Police, DA's office feel exonerated

— "They are not the FBI or Scotland Yard," said Kindlon during the trials opening arguments.

Members of the district attorney's office said the community has backed its efforts from the very beginning.

"I think the people back home have been so supportive," said Assistant District Attorney David Rossi. "They should be proud of the people who serve them in the Capital District."

When newly elected Albany County District Attorney David Soares took over for his boss Paul Clyne following the 2004 elections, the office was under a political microscope. At the same time, two murders had occurred in the town of Bethlehem, including the Porco crime that had residents feeling unsure the right decision was made in electing Soares.

"Mike McDermott and David Rossi deserve so much credit for the work and energy they put into this case," said Soares.

Prosecutors agree piecing together a credible timeline of Christopher Porco's whereabouts from 10 p.m. on Sunday, Nov.14, 2004, through 9 a.m. the day after the attacks was the key to a conviction.
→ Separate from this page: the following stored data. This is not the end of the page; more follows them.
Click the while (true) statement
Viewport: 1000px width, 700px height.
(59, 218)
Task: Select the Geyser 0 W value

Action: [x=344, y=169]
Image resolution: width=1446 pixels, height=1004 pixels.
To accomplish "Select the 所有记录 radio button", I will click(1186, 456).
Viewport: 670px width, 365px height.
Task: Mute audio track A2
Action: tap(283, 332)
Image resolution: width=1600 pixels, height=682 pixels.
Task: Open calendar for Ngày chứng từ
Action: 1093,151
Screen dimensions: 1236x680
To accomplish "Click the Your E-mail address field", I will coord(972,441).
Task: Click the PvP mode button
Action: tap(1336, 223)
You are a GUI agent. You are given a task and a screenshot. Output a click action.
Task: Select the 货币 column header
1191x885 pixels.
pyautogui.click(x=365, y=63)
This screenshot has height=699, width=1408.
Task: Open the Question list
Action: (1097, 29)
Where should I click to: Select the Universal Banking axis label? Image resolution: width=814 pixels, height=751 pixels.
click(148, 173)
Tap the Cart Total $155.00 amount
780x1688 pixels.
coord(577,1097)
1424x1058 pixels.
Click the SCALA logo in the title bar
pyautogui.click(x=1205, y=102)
"Making sure jurors could comprehend the timeline was, I think, our biggest feat in this case," said McDermott.

Corsi said when he got back to the office Friday morning, the day after the verdict, a stack of phone calls had already come in congratulating the department for its fine work.

"The calls stated you're vindicated and you guys are a great bunch of guys," said Corsi.

Soares said much of the credit for stringing together a tangible timeline in the Porco murder case goes to David Rossi.

"Rossi is a super sleuth and along with the state police and Bethlehem police, day by day they began to see the timeline come together," said Soares.

Bowdish said it was heart wrenching for quite some time when he was getting picked apart for his police work by the defense.

"But I believed in what I was doing," said Bowdish. "I felt I had to."

All of the members of the police and DA's office said they will remember the hard work of the late detectives Anthony Arduini and John Cox in the Porco investigation.

"They were both men of high integrity and they were looked up to," said Corsi.

Christopher Porco faces a maximum penalty of 50 years to life upon sentencing. Berry will rule on Porco's sentence in October.